### Records for this task

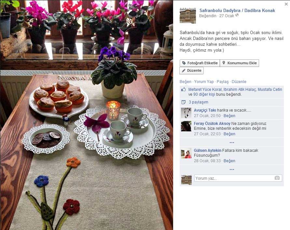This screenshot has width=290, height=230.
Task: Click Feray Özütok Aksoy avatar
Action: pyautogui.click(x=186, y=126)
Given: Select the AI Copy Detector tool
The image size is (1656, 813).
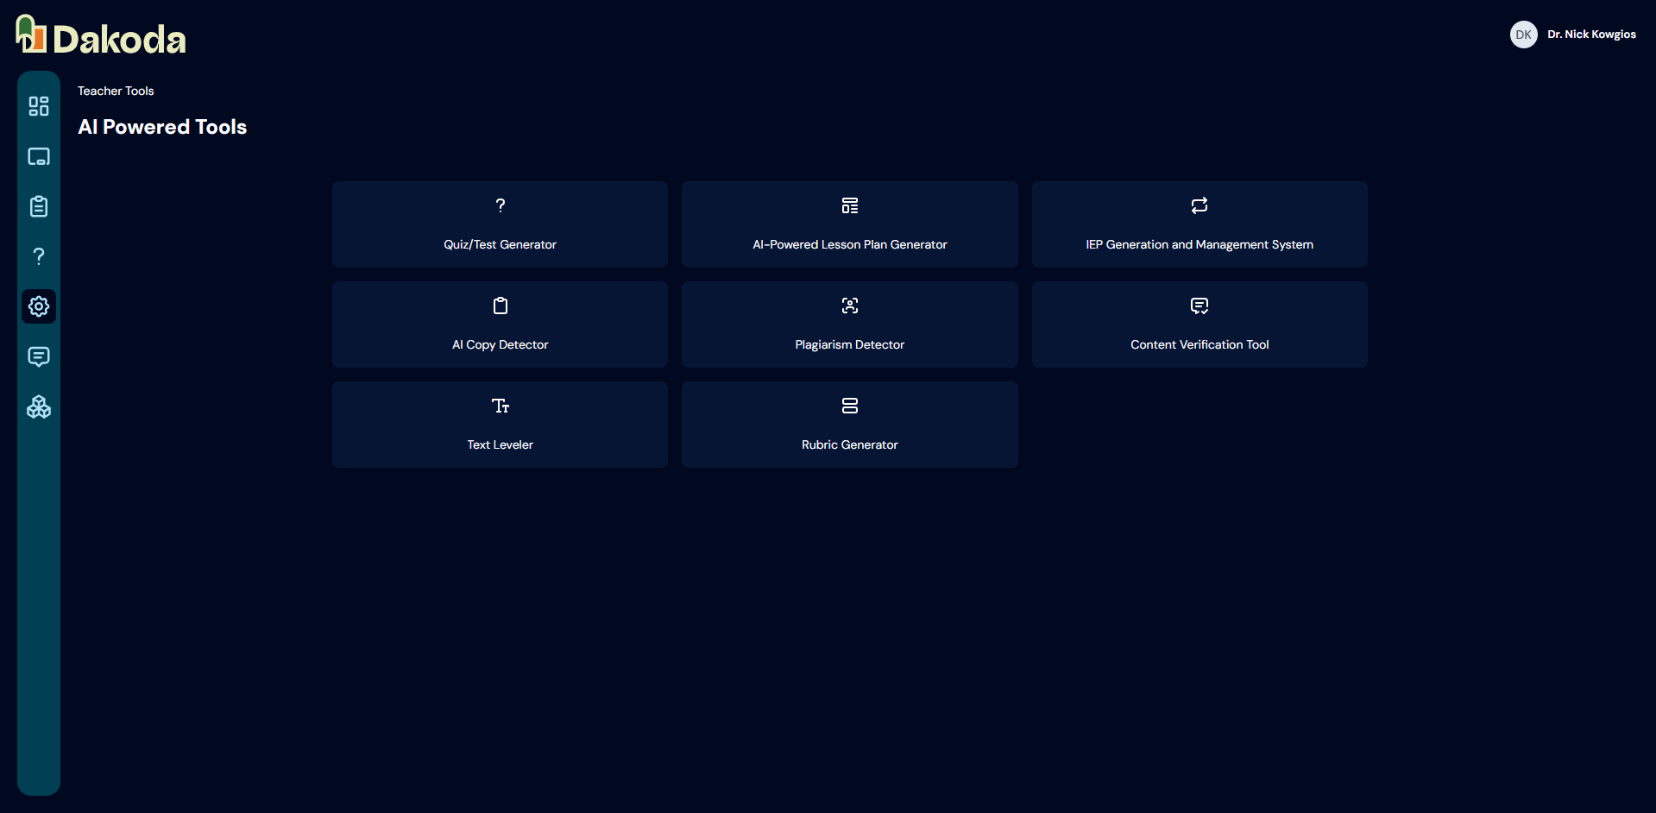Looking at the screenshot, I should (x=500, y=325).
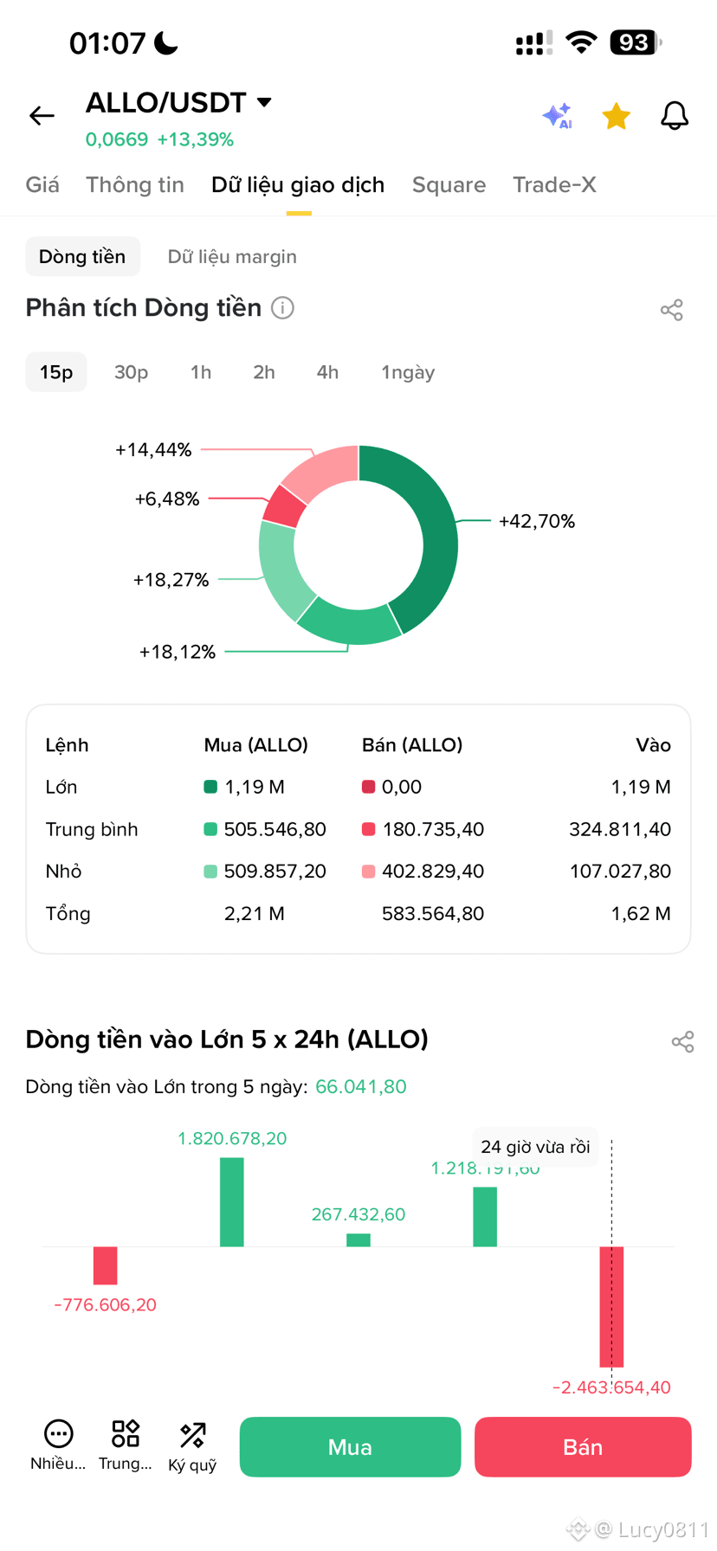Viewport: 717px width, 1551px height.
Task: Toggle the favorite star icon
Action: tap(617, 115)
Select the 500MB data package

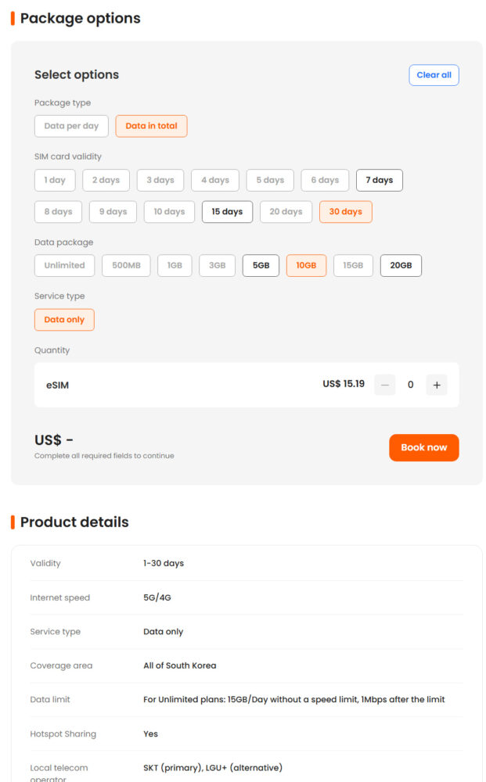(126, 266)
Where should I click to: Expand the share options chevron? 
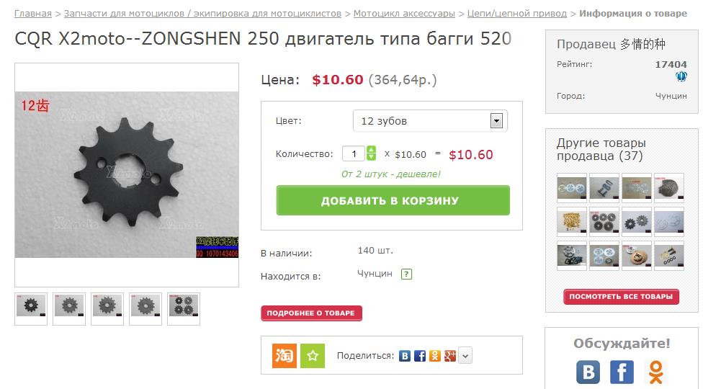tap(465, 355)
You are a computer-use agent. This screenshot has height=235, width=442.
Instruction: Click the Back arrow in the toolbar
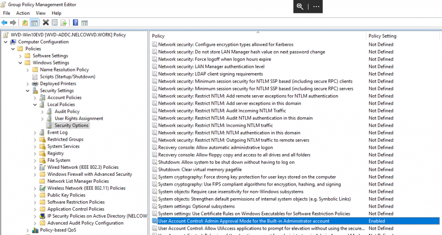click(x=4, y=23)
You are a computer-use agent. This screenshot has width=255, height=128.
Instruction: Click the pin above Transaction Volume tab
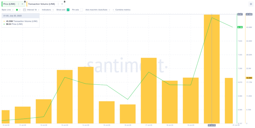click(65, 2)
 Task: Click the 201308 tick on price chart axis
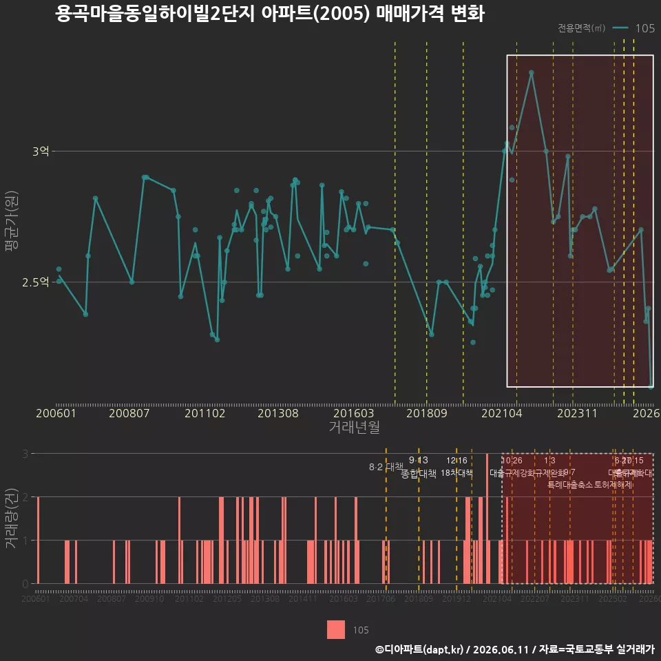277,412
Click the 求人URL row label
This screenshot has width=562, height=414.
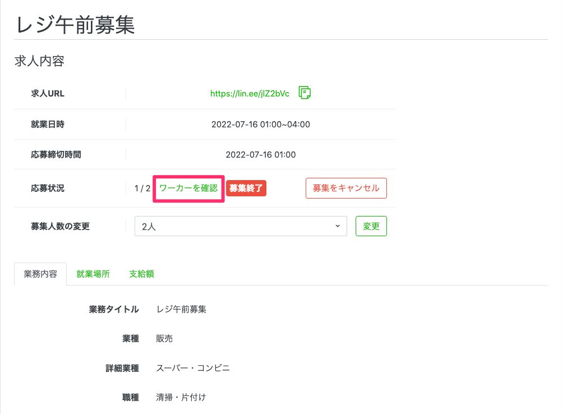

######

Required action:
What you return must match the lines above from the one with "Given: Select the AI Copy Detector tool" through the one with "has width=255, height=128." exactly, with both ends included and the pictures excluded.

Exercise output:
Given: Select the AI Copy Detector tool
The image size is (1656, 813).
Looking at the screenshot, I should (x=500, y=325).
Viewport: 717px width, 1551px height.
Task: Toggle the favorite star icon
Action: tap(617, 115)
Select the 500MB data package

(126, 266)
Where should I click to: Expand the share options chevron? 
tap(465, 355)
You are a computer-use agent. This screenshot has height=235, width=442.
Instruction: Click the Back arrow in the toolbar
click(x=4, y=23)
You are a computer-use agent. This screenshot has width=255, height=128.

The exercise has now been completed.